Deux grands ensembles géographiques
« La route de Balata monte à travers la forêt primitive de Martinique jusqu’au Morne -Rouge et au-delà vers les plateaux d’Ajoupa-Bouillon, du Lorrain et de Basse-Pointe (…). Pas un ne sait ni ne peut dire à quel moment, sur cette route, vous quittez en vrai le sud du pays, ses clartés sèches, ses plages apprivoisées, ses légèretés soucieuses, pour hanter la demeure de ce nord de lourdes pluies, parfois de brumes, où les fruits, châtaignes et abricots ou mangues térébinthes, sont pesants, et où l’on entend au loin les conteurs et les batteurs de tambour. »
Edouard Glissant, Philosophie de la Relation – Gallimard 2010
Grossièrement, en première approche, on peut lire les paysages de la Martinique en deux grands ensembles : un nord, un sud.

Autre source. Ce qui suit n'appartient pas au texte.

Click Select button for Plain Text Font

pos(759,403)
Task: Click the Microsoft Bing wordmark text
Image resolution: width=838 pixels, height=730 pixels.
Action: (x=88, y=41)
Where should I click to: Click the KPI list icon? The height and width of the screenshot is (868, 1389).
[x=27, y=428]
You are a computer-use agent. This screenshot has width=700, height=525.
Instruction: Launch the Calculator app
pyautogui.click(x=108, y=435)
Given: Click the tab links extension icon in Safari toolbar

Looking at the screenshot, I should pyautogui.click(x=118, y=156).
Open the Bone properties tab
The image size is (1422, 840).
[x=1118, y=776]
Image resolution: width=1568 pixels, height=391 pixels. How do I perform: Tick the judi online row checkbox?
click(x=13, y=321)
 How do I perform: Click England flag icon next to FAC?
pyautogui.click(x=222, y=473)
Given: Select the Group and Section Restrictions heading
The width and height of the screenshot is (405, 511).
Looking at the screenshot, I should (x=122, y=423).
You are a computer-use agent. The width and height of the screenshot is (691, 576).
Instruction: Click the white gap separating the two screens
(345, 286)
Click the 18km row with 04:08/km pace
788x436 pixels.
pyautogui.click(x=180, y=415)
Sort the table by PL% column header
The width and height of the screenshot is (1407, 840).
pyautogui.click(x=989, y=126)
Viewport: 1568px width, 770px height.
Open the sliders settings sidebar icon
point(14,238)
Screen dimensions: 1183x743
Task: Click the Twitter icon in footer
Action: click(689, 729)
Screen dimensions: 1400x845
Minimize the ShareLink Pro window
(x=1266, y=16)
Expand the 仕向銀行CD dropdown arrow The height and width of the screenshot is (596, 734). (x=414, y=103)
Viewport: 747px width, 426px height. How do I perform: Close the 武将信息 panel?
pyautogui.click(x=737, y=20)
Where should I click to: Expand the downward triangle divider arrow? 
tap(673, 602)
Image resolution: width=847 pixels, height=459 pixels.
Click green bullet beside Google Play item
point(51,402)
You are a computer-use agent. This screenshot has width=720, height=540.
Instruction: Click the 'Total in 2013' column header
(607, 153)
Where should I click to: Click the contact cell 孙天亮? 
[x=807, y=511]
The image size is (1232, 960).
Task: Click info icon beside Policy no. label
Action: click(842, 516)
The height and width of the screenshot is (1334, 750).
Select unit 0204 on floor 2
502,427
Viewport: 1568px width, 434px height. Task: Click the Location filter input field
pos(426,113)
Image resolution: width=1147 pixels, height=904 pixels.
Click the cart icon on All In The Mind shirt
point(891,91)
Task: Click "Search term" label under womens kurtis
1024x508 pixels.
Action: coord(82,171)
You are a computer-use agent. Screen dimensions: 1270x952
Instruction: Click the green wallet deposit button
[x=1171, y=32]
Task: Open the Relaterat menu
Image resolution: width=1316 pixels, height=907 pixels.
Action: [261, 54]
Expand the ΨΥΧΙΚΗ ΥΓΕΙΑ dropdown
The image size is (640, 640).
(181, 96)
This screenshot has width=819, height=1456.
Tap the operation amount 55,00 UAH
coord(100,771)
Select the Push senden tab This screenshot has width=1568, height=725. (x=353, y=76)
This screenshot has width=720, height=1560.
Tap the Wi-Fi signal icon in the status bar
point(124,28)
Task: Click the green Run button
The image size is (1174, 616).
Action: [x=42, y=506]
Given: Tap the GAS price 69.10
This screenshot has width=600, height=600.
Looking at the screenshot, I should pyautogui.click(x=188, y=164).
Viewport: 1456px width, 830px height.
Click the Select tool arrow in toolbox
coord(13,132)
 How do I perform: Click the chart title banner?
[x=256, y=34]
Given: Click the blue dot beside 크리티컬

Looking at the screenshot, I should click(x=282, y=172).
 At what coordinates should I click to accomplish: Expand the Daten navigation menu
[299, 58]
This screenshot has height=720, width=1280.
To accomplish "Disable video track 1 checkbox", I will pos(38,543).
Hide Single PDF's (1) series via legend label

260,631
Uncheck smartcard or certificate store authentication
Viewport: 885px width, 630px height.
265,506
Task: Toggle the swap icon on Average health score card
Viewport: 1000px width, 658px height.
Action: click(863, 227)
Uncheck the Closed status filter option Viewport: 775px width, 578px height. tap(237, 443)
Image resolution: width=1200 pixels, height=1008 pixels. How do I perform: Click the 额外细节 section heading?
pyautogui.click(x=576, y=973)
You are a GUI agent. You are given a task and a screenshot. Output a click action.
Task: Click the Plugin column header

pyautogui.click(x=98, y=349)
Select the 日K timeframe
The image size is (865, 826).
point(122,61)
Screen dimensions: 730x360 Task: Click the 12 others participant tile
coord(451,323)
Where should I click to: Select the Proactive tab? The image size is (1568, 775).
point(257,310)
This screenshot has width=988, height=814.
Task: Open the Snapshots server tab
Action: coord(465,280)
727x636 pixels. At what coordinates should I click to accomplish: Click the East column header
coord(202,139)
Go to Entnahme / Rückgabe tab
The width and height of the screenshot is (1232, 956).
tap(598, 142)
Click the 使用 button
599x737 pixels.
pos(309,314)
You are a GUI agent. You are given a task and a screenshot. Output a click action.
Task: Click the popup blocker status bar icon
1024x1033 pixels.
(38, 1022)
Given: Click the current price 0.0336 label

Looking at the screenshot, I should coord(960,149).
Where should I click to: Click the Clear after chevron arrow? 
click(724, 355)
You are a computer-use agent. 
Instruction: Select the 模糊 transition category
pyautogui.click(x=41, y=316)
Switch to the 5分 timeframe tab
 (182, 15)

La diversité saute aux yeux en effet entre le nord de l’île et le sud :
Au nord :
- au nord des reliefs élevés, qui approchent les 1 400 m d’altitude ; des pentes raides entaillées de profondes ravines, certaines plongeant même en falaise dans la mer ; des nuages presque toujours accrochés aux sommets, nimbant les pentes hautes d’une humidité permanente, favorisant un couvert végétal forestier, tropical, dense et foisonnant, mais aussi des cultures exigeantes en eau comme le bananier ; un volcan actif avec la Pelée, laissant apparaître des roches basaltiques à nu ; des côtes pleines assez peu découpées, dessinant un ensemble plutôt massif ;
Au sud :
- au sud des reliefs beaucoup plus modestes, presque trois fois moins élevés, qui frisent au maximum les 500 m d’altitude (504 m pour la Montagne du Vauclin, 478 m au Morne Larcher), laissant moutonner des collines au pied des mornes et jusqu’à s’alanguir en plaines à l’ouest (fond de la baie de Fort-de-France), en salines, étangs et « savanes » à l’extrême sud de l’île ; des nuages moins accrochés, laissant découvertes des étendues plus ensoleillées, plus sèches, couvertes d’une végétation plus broussailleuse et moins arborée, sans exubérance végétale autre que celle des jardins créoles qui accompagnent les cases ; une agriculture où le bananier, malgré l’irrigation, cède plus souvent la place à la canne à sucre et à l’élevage ; des formations géologiques et pédologiques plus anciennes, sans volcan actif, mais avec des dépôts sédimentaires clairs qui s’intercalent avec les vieux basaltes ; des côtes beaucoup plus découpées et complexes, avec la presqu’île sud-ouest et celle de Sainte-Anne au sud, mais aussi des baies successives profondes et accueillantes, séparées par des caps et des pointes successifs et émaillées par endroits d’îles, d’îlots et de bancs de sables.